ANKARA (Reuters) - Turkey said on Friday chances of its parliament ratifying peace protocols with Armenia were jeopardized by a U.S. congressional panel vote that labeled as “genocide” the massacre of Armenians by Ottoman Turks in 1915.
Turkey and its fellow Muslim ally, Azerbaijan, saw the U.S. vote undermining efforts to stabilize the South Caucasus, a volatile region with pipelines taking oil and gas to the West.
“This decision will not bring peace to the Caucasus,” Foreign Minister Ahmet Davutoglu told a news conference hours after Turkey recalled its ambassador from Washington.
Turkish leaders reacted with fury after the House of Representatives Foreign Affairs Committee narrowly passed a non-binding resolution that tarred their grandfathers with the same crime as Nazi Germany.
President Barack Obama had made a last ditch attempt to get the House panel to drop a resolution that would anger a valuable NATO ally, whose support was important for U.S. interests in Iran, Afghanistan and the Middle East.
Some European leaders have discouraged Turkey’s bid for EU membership.
Analysts said this new slap from the United States ran a risk of further alienating Turkey, at a time when there were concerns that its warmer ties with neighbors Iran and Syria, and Russia too, marked a shift away from the West.

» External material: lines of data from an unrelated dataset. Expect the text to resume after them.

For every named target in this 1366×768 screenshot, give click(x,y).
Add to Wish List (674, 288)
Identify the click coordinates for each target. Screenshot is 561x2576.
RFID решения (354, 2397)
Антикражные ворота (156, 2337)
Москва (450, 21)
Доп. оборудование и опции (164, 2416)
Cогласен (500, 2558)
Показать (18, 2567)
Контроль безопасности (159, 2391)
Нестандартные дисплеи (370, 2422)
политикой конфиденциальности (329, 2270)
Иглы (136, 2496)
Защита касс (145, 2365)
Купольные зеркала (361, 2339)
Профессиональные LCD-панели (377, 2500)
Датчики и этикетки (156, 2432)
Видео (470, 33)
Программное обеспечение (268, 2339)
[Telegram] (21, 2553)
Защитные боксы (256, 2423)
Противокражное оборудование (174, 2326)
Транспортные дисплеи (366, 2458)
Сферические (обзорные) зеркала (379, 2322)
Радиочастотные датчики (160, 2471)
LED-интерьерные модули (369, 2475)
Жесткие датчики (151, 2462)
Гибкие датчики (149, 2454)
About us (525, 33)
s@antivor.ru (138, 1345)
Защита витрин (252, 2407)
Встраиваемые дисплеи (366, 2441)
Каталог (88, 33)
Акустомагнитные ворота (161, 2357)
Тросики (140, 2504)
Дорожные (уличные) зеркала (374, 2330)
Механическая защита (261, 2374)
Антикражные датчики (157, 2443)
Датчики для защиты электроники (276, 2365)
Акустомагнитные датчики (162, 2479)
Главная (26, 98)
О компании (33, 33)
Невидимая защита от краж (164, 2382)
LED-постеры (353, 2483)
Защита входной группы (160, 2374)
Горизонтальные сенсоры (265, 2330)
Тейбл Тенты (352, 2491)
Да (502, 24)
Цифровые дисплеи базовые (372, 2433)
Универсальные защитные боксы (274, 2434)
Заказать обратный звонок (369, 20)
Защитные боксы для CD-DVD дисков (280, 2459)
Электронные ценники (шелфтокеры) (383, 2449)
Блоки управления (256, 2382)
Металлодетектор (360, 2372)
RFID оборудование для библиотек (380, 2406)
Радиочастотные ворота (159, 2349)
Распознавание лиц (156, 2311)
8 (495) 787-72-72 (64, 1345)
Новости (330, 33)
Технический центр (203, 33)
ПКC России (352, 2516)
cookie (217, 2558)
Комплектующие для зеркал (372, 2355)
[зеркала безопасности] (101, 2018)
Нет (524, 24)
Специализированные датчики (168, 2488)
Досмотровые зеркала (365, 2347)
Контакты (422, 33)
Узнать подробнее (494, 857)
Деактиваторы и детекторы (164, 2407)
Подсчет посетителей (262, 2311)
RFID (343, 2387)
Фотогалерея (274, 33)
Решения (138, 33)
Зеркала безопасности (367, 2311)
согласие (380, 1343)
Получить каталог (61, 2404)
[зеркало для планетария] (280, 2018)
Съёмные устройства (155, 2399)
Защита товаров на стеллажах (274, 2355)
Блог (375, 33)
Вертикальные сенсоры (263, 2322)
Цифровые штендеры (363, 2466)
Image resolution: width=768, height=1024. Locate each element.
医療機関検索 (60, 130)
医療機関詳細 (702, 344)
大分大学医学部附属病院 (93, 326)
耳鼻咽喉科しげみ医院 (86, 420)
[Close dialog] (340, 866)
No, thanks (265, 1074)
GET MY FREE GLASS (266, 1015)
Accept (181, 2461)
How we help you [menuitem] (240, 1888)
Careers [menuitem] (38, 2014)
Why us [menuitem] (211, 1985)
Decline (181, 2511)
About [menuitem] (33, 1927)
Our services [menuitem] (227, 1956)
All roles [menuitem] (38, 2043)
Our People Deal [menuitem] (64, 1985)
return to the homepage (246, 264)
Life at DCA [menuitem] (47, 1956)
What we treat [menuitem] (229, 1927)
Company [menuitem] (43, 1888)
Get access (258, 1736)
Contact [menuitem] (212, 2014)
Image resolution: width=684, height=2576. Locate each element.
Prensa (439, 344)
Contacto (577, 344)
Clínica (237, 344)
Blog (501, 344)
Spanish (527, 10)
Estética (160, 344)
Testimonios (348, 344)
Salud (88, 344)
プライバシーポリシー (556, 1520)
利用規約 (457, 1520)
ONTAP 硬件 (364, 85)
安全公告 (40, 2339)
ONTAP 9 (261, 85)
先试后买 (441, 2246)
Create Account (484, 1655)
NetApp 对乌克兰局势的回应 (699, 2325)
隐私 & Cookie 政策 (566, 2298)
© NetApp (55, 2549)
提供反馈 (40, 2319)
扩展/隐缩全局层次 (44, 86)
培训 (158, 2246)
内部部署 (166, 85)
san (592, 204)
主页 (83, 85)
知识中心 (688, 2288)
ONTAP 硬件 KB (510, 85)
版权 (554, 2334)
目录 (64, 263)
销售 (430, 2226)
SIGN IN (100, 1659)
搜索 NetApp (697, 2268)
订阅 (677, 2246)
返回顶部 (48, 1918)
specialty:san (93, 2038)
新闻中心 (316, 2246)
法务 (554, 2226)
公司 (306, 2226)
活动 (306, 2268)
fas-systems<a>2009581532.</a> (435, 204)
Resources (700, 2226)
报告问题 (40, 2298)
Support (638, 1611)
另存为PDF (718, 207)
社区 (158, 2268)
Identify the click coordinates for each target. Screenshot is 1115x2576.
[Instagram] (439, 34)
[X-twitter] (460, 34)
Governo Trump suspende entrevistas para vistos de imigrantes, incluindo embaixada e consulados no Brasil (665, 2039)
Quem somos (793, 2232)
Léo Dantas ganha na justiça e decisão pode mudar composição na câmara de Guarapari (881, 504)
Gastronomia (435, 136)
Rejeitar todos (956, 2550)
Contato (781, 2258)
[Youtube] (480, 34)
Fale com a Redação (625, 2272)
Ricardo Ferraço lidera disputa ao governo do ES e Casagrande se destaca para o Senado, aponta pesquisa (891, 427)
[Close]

A U.S. envoy in Ankara distanced the administration from the panel’s vote after being invited for talks by Turkish officials.
“We believe that Congress should not make a decision on the issue. We are against new action,” U.S. Ambassador James Jeffrey told reporters.
It was unclear whether the bill would be considered by the full House or become enshrined in official U.S. policy.
Davutoglu said Turkey’s efforts to resolve disputes with Christian Armenia, rooted in ethnic and religious enmity, would go on. But, he went on to warn that ratification by parliament of peace protocols signed last year to open the border was now in greater doubt due to the U.S. lawmakers action.
“Yesterday’s decision has brought the risk of not delaying but halting the process for the ratification of protocols,” Davutoglu said.
“This resolution pours petrol on the fire,” said Hugh Pope, an analyst for the International Crisis Group. “It hands the discussion back to the nationalists on both sides.”
For its part Armenia applauded the U.S. vote and indicated desire to move forward in relations with Turkey.
“At the current time, there is no single political reason for official Yerevan to change its position with regards the normalization of relations with Turkey,” said Galust Sahakyan, parliamentary leader of the Republican Party of President Serzh Sarksyan.
But fallout from the vote reverberated around the fractious nations of the South Causcasus.
The parliament in Azerbaijan, a friend of Turkey and foe of Armenia, said the vote could destroy efforts to resolve the conflict over the breakaway Nagorno-Karabakh region.
“The adoption of the resolution ... could reduce to zero all previous efforts to resolve the Nagorno-Karabakh problem,” the Azeri parliament said in a statement.
The vote, it added, “damages efforts to restore peace and stability in the region.”
Late last month Azerbaijan warned that a “great war” in the South Caucasus was inevitable if Armenian forces did not withdraw.
Ethnic Armenians in Nagorno-Karabakh, backed by Armenia, threw off Azeri rule in fighting that broke out as the Soviet Union headed toward collapse in 1991. An estimated 30,000 people perished before a ceasefire was agreed in 1994.
Turkey had also sought an Armenian withdrawal as one of the conditions for ratifying the protocols.
Turkey accepts that many Christian Armenians were killed by Ottoman Turks but denies that up to 1.5 million died and that it amounted to genocide — a term employed by many Western historians and some foreign parliaments.
The outcry could prove a distraction from political crises brewing at home following the detention of dozens of military officers suspected of planning a coup in 2003.
Prime Minister Tayyip Erdogan’s Islamic-leaning government is also at odds with the judiciary, which alongside the military is a stronghold of Turkey’s old guard of conservative, nationalist secularists.